Dernière mise à jour : il y a 12 heures


« Bonjour, j’aimerais parler de mon fils. Hier, il est revenu en pleurant… Je ne comprends pas pourquoi vous l’avez obligé à ranger alors qu’il n’avait rien fait. Ce n’est pas normal. »


L’éducatrice écoute, respire. Elle a entendu des dizaines de variations de ce discours. Dans son groupe, vingt enfants réclament son attention. Elle a pris une décision pour maintenir l’équilibre. Mais face au parent, elle se retrouve à devoir justifier chaque geste, comme si son rôle se résumait à une prestation de service. Pendant ce temps, l’enfant, au centre de tout cela, observe. Il entend les mots, ressent la tension. Lui qui aurait surtout besoin d’adultes unis et cohérents, assiste plutôt à un échange qui oppose ses deux mondes.


Cette scène pourrait se dérouler dans n’importe quel service de garde, n’importe quelle école. Elle n’a rien d’exceptionnel. Pourtant, elle révèle un malaise grandissant : le parent est-il encore un partenaire de l’éducation, ou est-il devenu un client qui exige ?



Quand la confiance glisse vers la consommation


Le mot « client » évoque une transaction : on paie, on exige, on compare, on évalue. Or, l’éducation n’est pas un produit, encore moins une marchandise. Pourtant, les discours se rapprochent parfois du vocabulaire de la consommation : « Je paie des taxes, donc j’ai droit à… », « Mon enfant doit être traité comme un VIP », « Vous devez vous adapter à ses besoins, peu importe le contexte ». " Déjà que c'est difficile chez papa, rendons lui la vie facile à l'école". Et encore...
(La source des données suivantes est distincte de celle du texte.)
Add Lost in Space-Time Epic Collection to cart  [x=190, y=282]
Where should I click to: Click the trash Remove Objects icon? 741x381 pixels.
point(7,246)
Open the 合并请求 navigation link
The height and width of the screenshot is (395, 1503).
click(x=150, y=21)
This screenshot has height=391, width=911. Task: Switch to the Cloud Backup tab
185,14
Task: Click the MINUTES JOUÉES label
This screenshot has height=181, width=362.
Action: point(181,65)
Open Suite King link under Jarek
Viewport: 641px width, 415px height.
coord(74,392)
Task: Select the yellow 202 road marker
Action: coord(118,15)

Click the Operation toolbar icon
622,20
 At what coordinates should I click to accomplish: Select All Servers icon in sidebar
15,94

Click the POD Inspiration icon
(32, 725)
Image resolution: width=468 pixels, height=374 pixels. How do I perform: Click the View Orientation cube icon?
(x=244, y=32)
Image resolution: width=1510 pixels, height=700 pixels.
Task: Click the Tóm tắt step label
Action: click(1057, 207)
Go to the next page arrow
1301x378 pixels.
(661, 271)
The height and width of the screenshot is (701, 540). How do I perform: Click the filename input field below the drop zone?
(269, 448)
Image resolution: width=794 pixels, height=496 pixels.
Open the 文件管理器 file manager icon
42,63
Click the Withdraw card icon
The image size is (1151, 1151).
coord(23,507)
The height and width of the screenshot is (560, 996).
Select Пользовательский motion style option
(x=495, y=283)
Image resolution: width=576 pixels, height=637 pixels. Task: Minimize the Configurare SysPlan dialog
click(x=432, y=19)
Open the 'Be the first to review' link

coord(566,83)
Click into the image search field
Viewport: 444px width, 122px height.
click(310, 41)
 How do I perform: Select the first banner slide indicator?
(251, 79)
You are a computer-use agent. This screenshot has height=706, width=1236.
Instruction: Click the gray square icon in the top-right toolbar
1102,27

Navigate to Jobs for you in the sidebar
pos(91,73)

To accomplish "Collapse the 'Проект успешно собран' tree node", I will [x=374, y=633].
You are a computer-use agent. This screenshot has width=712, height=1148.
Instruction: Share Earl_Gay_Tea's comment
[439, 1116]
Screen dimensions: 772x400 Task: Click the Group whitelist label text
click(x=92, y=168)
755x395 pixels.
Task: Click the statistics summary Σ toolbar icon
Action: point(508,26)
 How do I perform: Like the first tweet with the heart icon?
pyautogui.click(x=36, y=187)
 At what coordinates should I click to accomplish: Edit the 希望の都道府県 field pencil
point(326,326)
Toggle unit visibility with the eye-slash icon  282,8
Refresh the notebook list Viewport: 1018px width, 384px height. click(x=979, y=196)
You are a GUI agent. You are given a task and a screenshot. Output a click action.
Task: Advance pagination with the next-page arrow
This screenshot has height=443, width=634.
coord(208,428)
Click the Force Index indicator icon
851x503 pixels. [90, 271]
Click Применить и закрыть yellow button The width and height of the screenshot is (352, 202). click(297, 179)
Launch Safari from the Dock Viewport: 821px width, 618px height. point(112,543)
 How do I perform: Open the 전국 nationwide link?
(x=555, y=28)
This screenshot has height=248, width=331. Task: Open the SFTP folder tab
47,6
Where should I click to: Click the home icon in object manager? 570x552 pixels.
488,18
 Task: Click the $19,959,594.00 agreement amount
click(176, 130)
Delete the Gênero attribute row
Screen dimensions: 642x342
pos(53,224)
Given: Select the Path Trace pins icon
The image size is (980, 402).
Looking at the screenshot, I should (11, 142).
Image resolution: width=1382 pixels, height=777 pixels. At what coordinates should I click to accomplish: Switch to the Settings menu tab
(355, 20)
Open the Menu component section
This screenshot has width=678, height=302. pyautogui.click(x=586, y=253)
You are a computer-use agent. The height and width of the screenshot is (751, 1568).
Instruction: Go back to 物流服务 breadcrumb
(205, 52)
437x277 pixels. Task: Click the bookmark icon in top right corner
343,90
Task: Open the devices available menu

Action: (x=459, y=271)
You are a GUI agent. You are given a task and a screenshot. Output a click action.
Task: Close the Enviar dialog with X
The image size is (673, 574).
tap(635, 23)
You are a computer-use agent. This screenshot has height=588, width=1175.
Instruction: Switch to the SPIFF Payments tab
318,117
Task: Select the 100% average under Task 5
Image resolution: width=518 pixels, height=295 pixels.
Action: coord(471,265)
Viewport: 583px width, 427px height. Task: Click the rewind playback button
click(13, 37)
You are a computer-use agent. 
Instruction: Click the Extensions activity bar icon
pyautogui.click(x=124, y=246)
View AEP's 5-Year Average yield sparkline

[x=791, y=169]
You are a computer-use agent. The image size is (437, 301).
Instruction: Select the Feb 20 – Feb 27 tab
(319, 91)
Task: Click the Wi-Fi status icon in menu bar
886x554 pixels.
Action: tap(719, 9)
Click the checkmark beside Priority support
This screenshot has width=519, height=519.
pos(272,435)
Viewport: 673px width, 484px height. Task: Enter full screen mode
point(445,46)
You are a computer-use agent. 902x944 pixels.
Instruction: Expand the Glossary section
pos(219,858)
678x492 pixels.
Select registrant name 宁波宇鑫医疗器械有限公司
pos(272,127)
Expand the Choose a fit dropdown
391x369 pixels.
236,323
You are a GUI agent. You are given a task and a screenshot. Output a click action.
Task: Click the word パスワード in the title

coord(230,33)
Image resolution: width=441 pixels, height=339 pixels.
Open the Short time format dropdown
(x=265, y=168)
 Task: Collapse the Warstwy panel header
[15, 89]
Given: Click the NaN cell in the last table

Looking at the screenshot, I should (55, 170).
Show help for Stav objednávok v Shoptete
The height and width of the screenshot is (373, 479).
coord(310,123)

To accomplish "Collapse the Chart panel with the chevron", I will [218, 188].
Ces phrases, souvent entendues dans les écoles ou services de garde, révèlent un glissement culturel. La société valorise le « client roi », et cette mentalité s’invite désormais jusque dans les milieux éducatifs. Résultat : la relation éducateur-parent s’éloigne de l’esprit de collaboration pour se rapprocher d’une logique de contrat de service.


Les conséquences sur les équipes éducatives


Ce glissement vers une logique de consommation n’est pas sans conséquence. Il augmente la pression sur les éducateurs, qui se sentent contraints de répondre à toutes les demandes individuelles, parfois même au détriment du bien du groupe. Peu à peu, cette pression finit par miner leur motivation : la reconnaissance se fait rare, les critiques prennent le dessus et la flamme qui les anime s’éteint doucement. À cela s’ajoutent des conflits souvent évitables, nés de malentendus ou d’un dialogue insuffisant, qui fragilisent la relation parent-éducateur.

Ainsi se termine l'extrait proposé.